Sports Widow Warning: Beware of the Second Bounce in Superball
September 4, 2006 6:15 AM | 0 Comments
Every year, I return to my hometown of Milwaukee, Wisconsin, over Labor Day Weekend, which coincides with my mother's birthday on September 4th. Motherhood, beer, brats, cheese, and a bunch of super-sized Bavarians, all against the backdrop of Lake Michigan, which frankly dwarfs Puget Sound in grandeur: What more could one ask for?

We always stay at the Astor Hotel, which is a grand 19th-Century hotel with a modest, rather redundant continental breakfast that our three children love. They love the independence of summoning an elevator and scampering down to "The Morning Room," adjacent to the lobby for bagels, doughnut holes and the occasional Kringel, which is a Bavarian delicacy. Ironically, the trip costs about $3,000 from Seattle, but the most memorable experience for our children was the playground at my alma mater - Atwater Elementary School. They are also fond of very basic, you-could-find-them-anywhere playground configurations throughout the city.

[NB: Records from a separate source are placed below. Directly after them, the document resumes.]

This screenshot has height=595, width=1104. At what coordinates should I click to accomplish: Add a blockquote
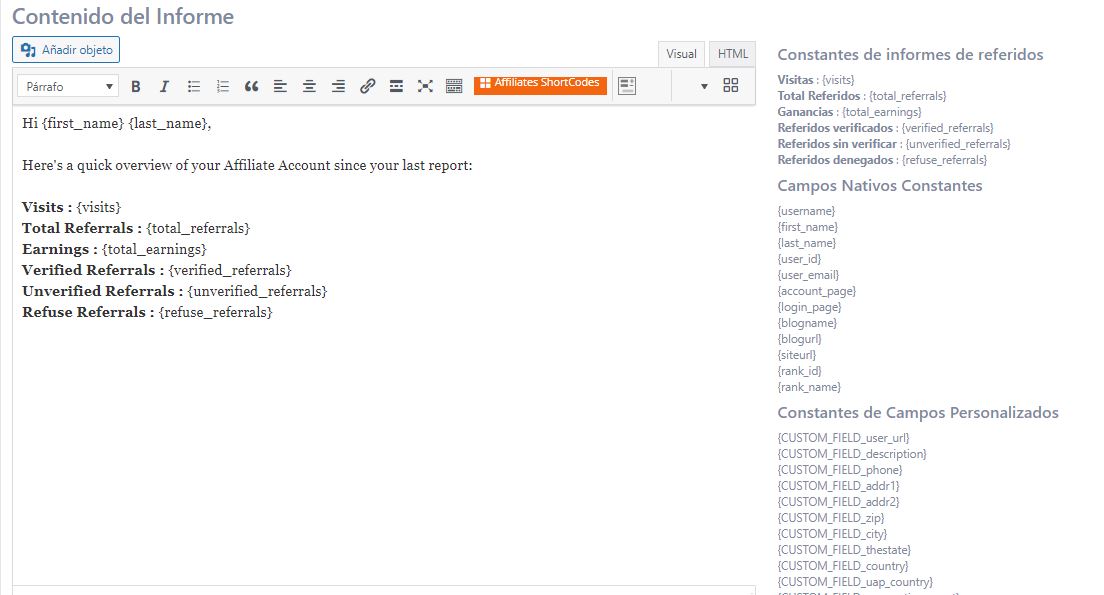(x=252, y=87)
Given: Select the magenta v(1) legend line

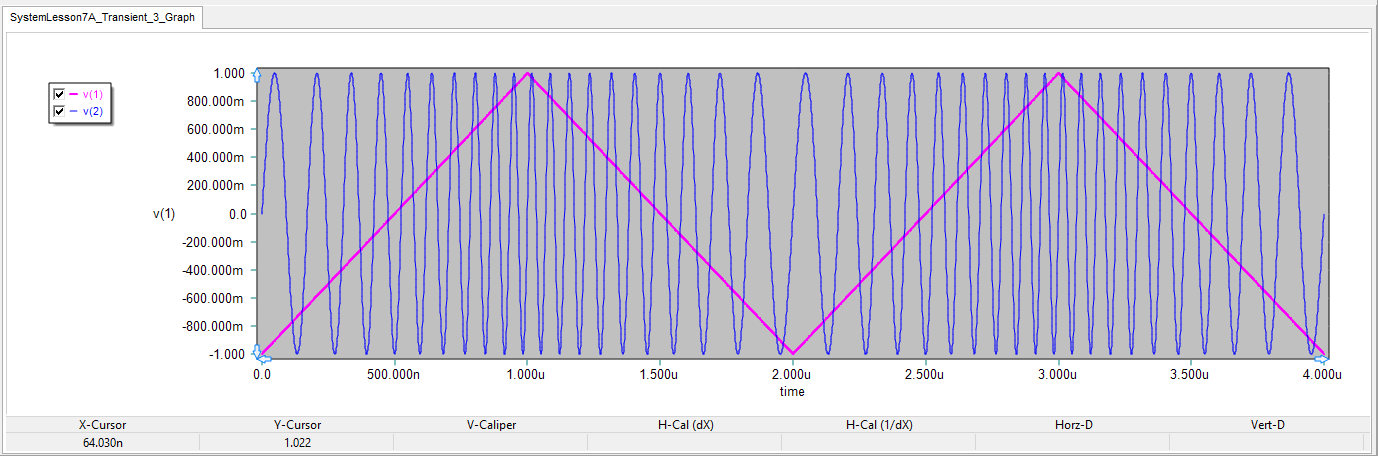Looking at the screenshot, I should (74, 94).
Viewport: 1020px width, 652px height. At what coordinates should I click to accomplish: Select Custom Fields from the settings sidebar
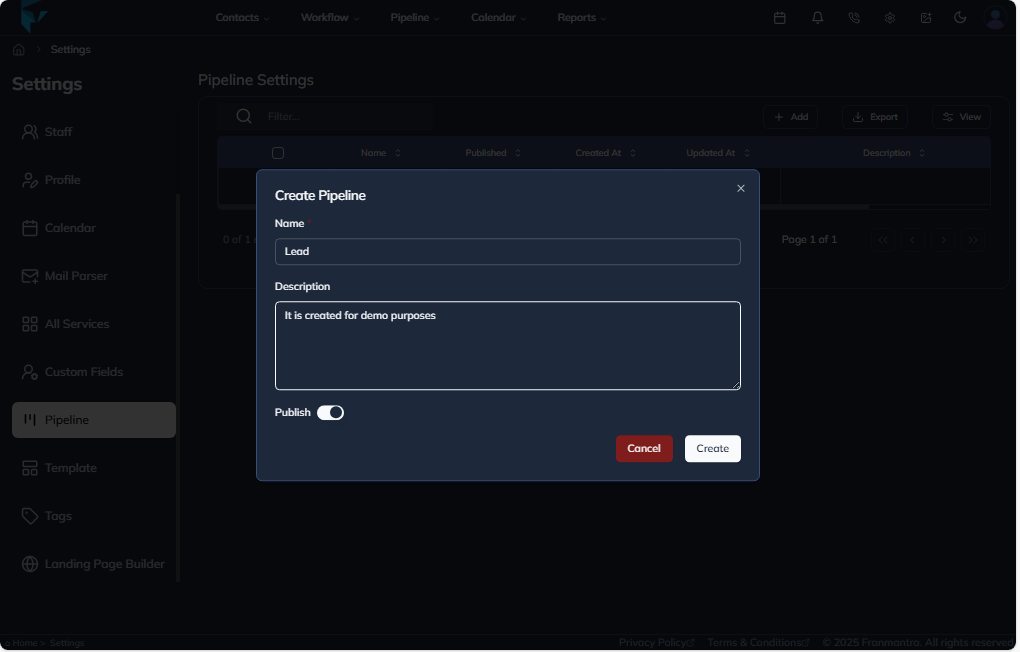coord(83,371)
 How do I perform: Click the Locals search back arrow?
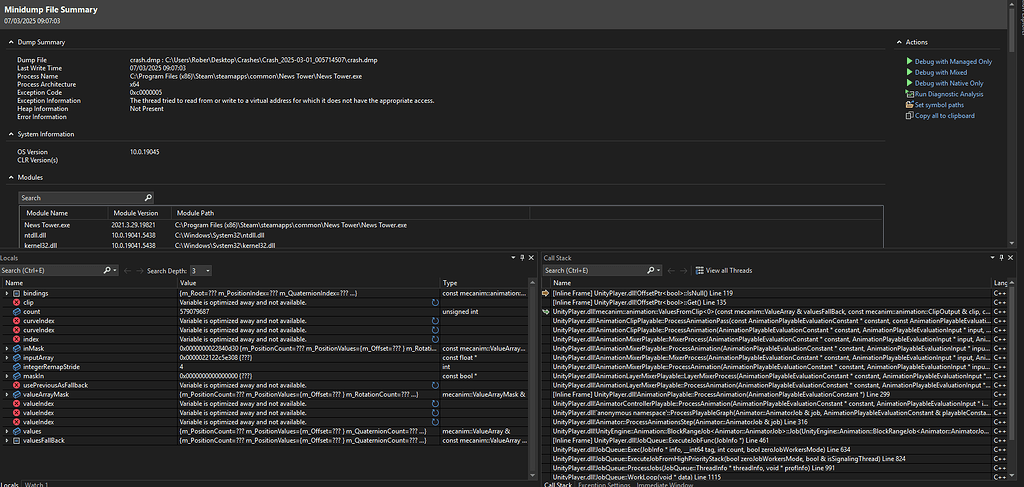(129, 270)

It was at one such basic playground configuration, Back Bay Park, which I now remember as Back Pain Park, that I engaged in a nearly lethal activity. While shopping with Grandma Joey (my mother) at Old Navy, all three kids nagged her for a 50-cent superball and, being the kind of acquiescent grandmother we've all known and loved, my mother submitted. The 3 balls were boinging all over Grand Avenue Mall, under garment racks, down escalators, and one even plopped into a guy's double-tall, skinny latte, but it was retrieved.
One of Back Bay Park's greatest features was the perfect 2-man superball court, a rectangular patch of pavement. Bryan and Austin were having a grand time playing superball, when I asked if I could join in. I hopped onto Bryan's side. It seemed so simple. Austin served the ball to me. The ball bounced toward me once, then twice, at which point I tried to catch it. But instead of the ball landing in my grasping hand, it viciously lunged toward my throat like the killer rabbit in the movie Monty Python and The Holy Grail. What's your favorite color? The superball nearly knocked me out, not to mention left a bruise akin to one of Dracula's victims on my neck. It did not compare, however, with the time I slipped down the escalators at Cleveland Park Metro in Washington, D.C., after a rain storm, which left a long-lasting, horrific bruise on my derriere.
So, here's what I have learned. On the second bounce, superballs will move erratically and forcefully toward the opponent. This means you must back up and respect the superball. Be the superball.
The Sports Widow Question: Have you ever played with a superball? If so, do you have any tips???